Helgi trat hinzu und lehnte sich mit verschränkten Armen in den Türrahmen. «Versuche es doch einfach mal!», sagte er zu seiner Mutter.
«Ich wollte dich nicht ärgern, Frau», warf das Mädchen ein.
«Ach was», sagte Helgi. «Süßes Brot wäre genau das Richtige.»
«Ich habe überhaupt keine Farnwurzeln», protestierte Gullweig.
«Dann hol doch welche aus dem Wald, Mutter.»
«Wer hat in dieser Küche das Sagen?», regte Gullweig sich auf. «Bislang war es meine Aufgabe, das Essen zuzubereiten.
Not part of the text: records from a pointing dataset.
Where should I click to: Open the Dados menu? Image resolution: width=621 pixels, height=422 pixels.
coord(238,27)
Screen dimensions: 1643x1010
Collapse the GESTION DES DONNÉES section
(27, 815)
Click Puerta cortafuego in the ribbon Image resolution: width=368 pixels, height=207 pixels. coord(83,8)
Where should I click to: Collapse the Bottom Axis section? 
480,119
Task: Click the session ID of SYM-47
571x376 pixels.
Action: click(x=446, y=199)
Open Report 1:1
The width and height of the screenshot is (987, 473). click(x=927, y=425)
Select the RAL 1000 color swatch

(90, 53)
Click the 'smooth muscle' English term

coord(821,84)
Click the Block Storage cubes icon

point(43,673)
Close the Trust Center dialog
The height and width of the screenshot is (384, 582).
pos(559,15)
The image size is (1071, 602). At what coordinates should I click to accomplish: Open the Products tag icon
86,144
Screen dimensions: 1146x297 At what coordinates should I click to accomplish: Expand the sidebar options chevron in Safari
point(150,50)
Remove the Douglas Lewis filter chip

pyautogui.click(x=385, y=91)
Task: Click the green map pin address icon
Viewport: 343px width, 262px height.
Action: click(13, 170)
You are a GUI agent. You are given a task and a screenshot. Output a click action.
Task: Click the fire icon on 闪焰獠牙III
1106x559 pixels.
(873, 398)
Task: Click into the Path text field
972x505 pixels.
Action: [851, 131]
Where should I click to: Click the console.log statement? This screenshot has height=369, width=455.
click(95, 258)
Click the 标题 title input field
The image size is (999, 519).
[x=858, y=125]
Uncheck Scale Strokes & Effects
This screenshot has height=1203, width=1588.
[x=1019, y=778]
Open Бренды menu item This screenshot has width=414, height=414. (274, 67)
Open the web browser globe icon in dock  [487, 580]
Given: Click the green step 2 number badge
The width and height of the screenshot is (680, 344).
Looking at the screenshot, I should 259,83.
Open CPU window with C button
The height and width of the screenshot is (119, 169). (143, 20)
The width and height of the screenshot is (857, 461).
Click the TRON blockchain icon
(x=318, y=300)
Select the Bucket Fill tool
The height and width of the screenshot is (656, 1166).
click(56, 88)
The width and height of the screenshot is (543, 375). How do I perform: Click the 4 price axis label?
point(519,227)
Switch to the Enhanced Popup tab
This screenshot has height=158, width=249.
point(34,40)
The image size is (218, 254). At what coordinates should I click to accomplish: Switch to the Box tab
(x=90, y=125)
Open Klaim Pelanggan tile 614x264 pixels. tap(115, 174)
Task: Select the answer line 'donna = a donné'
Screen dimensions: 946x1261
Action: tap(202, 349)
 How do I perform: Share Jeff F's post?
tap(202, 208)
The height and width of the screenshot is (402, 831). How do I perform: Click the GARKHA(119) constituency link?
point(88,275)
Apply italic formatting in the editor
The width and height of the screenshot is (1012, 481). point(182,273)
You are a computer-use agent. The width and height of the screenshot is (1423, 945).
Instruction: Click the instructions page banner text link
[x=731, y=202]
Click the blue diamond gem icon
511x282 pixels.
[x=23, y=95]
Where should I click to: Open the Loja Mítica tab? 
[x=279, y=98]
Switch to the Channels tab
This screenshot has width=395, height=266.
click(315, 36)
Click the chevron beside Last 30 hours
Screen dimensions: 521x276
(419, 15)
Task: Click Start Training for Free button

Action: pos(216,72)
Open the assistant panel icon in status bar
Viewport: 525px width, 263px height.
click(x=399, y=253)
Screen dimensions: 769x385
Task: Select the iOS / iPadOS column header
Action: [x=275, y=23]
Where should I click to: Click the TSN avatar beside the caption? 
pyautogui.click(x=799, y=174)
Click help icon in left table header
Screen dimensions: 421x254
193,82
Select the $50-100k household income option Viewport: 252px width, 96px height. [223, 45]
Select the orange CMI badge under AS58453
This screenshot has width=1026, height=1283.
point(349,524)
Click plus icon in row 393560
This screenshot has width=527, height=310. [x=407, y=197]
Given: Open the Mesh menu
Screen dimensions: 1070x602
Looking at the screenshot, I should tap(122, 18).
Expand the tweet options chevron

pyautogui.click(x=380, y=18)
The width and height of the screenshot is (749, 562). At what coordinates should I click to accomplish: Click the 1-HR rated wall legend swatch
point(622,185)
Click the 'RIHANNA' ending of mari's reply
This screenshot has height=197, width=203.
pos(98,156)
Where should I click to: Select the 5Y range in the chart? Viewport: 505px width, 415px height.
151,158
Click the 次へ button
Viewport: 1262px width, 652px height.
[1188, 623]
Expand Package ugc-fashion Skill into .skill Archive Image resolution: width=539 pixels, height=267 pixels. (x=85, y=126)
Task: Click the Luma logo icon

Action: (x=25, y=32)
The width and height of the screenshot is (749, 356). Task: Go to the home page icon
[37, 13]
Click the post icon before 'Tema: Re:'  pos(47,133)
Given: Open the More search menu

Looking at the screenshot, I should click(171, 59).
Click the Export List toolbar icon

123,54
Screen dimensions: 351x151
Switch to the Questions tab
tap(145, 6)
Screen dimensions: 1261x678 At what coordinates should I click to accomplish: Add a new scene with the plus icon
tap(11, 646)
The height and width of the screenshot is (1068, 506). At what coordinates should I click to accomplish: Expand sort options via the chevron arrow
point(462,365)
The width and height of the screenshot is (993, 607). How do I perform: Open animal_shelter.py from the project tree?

Und das wird auch so bleiben.»
Helgi ergriff Partei für Rúna. «Aber sie wollte dir doch nur helfen.»
Gullweig nahm eine Schüssel mit Fischabfällen aus dem Regal und gab sie der jungen Frau. «Dann wollen wir doch mal sehen, ob deine Sklavin auch kochen oder nur gute Ratschläge erteilen kann.»
«Sie ist nicht meine Sklavin …»
Gullweig steigerte sich in ihren Ärger hinein. «Wenn du dich wie ein Mann benommen und Mardöll geheiratet hättest, anstatt einer Sklavin nachzustellen, dann …» Sie unterbrach sich selbst. Ihre Augen füllten sich mit Tränen.
Helgi wusste, was sie hatte sagen wollen:
… dann würde Einar noch leben!
«Hört auf, bitte», sagte Rúna. Sie stocherte mit demFinger in der Schüssel herum. Darin lagen die Köpfe von zwei kleineren Hechten sowie einiger Brachsen.